壁際に隠れていた『ゲロッギ』が、勇者の首筋に強烈な一撃を喰らわす。そのせいで勇者は気絶してしまった。
「勇者君!」「ユーシャ!!」
武器を構えて助けに行こうとするも、前からも後ろからも警備員に取り囲まれていて身動きが取れなくなってしまった勇者チーム。

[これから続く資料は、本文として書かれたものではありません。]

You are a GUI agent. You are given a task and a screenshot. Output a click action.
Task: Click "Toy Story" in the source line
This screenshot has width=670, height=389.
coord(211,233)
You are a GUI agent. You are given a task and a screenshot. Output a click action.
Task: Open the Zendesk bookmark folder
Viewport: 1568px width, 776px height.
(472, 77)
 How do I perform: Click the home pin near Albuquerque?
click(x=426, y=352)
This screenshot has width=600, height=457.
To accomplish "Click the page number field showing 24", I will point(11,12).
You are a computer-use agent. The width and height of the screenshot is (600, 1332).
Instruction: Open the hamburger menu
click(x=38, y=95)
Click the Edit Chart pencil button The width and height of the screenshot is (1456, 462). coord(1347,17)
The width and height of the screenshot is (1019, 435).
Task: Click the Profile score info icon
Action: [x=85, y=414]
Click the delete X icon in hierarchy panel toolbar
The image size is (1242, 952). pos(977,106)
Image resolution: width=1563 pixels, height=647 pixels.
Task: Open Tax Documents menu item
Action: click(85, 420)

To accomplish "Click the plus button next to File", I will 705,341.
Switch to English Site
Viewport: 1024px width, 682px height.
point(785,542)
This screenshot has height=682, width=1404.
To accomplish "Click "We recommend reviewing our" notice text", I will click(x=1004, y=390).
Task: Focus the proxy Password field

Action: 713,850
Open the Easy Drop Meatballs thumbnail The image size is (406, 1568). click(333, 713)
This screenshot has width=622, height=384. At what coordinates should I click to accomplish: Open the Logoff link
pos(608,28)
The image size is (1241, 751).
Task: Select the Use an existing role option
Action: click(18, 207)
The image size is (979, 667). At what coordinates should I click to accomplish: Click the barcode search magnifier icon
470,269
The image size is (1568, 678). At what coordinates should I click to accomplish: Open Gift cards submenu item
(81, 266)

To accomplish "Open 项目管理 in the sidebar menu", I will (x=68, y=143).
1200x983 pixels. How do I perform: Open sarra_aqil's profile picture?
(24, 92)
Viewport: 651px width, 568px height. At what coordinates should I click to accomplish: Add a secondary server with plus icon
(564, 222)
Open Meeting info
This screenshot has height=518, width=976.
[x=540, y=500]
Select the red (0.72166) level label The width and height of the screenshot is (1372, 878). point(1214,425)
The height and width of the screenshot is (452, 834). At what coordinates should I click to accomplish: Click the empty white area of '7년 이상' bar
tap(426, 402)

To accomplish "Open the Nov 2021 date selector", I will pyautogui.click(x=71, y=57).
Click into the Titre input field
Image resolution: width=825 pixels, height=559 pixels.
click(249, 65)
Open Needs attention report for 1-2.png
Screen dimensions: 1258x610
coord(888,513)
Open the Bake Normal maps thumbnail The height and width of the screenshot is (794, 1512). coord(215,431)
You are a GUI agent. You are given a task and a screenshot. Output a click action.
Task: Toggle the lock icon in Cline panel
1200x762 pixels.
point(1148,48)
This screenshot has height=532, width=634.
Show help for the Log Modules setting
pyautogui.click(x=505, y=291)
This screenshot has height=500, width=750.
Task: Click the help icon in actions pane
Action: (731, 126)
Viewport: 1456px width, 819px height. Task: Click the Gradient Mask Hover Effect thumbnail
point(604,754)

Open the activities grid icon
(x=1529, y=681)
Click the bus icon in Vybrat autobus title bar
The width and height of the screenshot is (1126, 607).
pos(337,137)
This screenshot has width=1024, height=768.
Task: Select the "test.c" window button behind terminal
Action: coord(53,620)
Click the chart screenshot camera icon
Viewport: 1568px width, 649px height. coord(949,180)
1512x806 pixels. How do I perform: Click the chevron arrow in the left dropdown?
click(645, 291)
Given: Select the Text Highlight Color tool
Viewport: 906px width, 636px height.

「…随分遅かったな?もうお仲間は待ってられないって嘆いてたぞ?」
隠し通路の扉を開き、ワバズが現れた。
「アナタ、何者なの?」
「おいおい聞いて無いのかよ?お前らこのグロットン一家に用があってここまで来たんじゃ無いのか?」
「つまり、お前が姉弟の片割れか。」
「そうさ、ワバズ・グロットンだ。そこの友達にはもう自己紹介したんだがな、もう忘れちまったかもなぁ。」
「友達?……ハッ!?」
アンジェラが注意深く見渡す。先程の位置からはちょうど見えない所にカルガモット、タリエル、ヤンドが座らされていた。
「まさか…貴様!!」
アンジェラが剣を抜き飛びかかるも、大人数に取り押さえられてしまう。
「おいおい大人しくしとけよ。………そこの友達見たいになりたく無ければなぁ。」
そう言ってワバズが椅子を指差す。
椅子に座って居たのは、ボコボコにされて動けなくなっていた『ハック』だった。